# Pakistan Applicants: Degrees Attestation



## MUZY (Aug 25, 2011)

Hi,
I am applying for Aus immigration.I just wanted to know from all the paki members in the forum that is it necessary to get the document attested from HEC beforehand or I should wait and do the attestation if CO asks me for that??

Please help as this is the last thing which is stopping me from submitting the application form.


----------



## shafaqat309 (Apr 7, 2009)

MUZY said:


> Hi,
> I am applying for Aus immigration.I just wanted to know from all the paki members in the forum that is it necessary to get the document attested from HEC beforehand or I should wait and do the attestation if CO asks me for that??
> 
> Please help as this is the last thing which is stopping me from submitting the application form.

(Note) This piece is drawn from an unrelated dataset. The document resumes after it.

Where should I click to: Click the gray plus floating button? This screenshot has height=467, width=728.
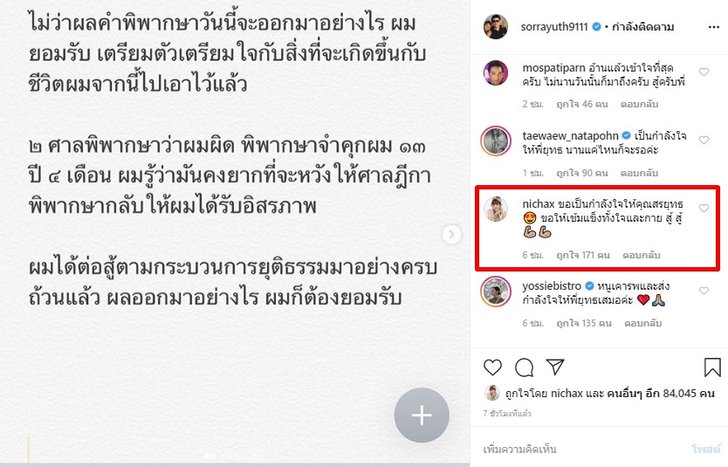pos(422,415)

If you have time then go ahead, otherwise most likely you will be asked for attestation.


----------



## Hassan_Warraich (Jun 24, 2011)

shafaqat309 said:


> If you have time then go ahead, otherwise most likely you will be asked for attestation.


Dear Shafaqat;

I haven't been asked for degree attestation from HEC....I have provided notarised version of the same.Have you been asked for that? If yes then it is pretty strange to me.

Thanks.

Hassan


----------



## shafaqat309 (Apr 7, 2009)

Hassan_Warraich said:


> Dear Shafaqat;
> 
> I haven't been asked for degree attestation from HEC....I have provided notarised version of the same.Have you been asked for that? If yes then it is pretty strange to me.
> 
> ...


My degrees were already attested by HEC and MOFA but 2 friend of mine were asked for this, 1 has got visa, 1 is still in process.


----------



## Hassan_Warraich (Jun 24, 2011)

Dear Shafaqat;

I wonder why they didn't ask me to provide the attested one's from HEC.....I have been very lucky .......isn't it?

Thanks

Hassan


----------



## F1-CUF (Apr 14, 2011)

I too was not asked for the attestation.


----------



## Guest (Oct 24, 2011)

If you are applying online, simply get the docs scanned and upload. If you are sending a paper application, then per DIAC's instructions on their website, you only need to notarize them. If you want to be extra careful, and have lots of money to pay the bribes, get the educational docs attested from HEC, then from Ministry of Education, and finally from Ministry of Foreign Affairs...


----------



## fastos7 (May 18, 2012)

*HELP NEEDED!*

Before applying I attested my original and copy of my degree at HEC. When I then applied I sent the attested copy to DIAC.
They have responded by asking me to verify my higher qualification from HEC (Strange!). They have also indicated that my verified documents will be collected from HEC by the Australian High Commission Islambad.

In this case do I need to attest my already attested degree again or simply deposit it at HEC?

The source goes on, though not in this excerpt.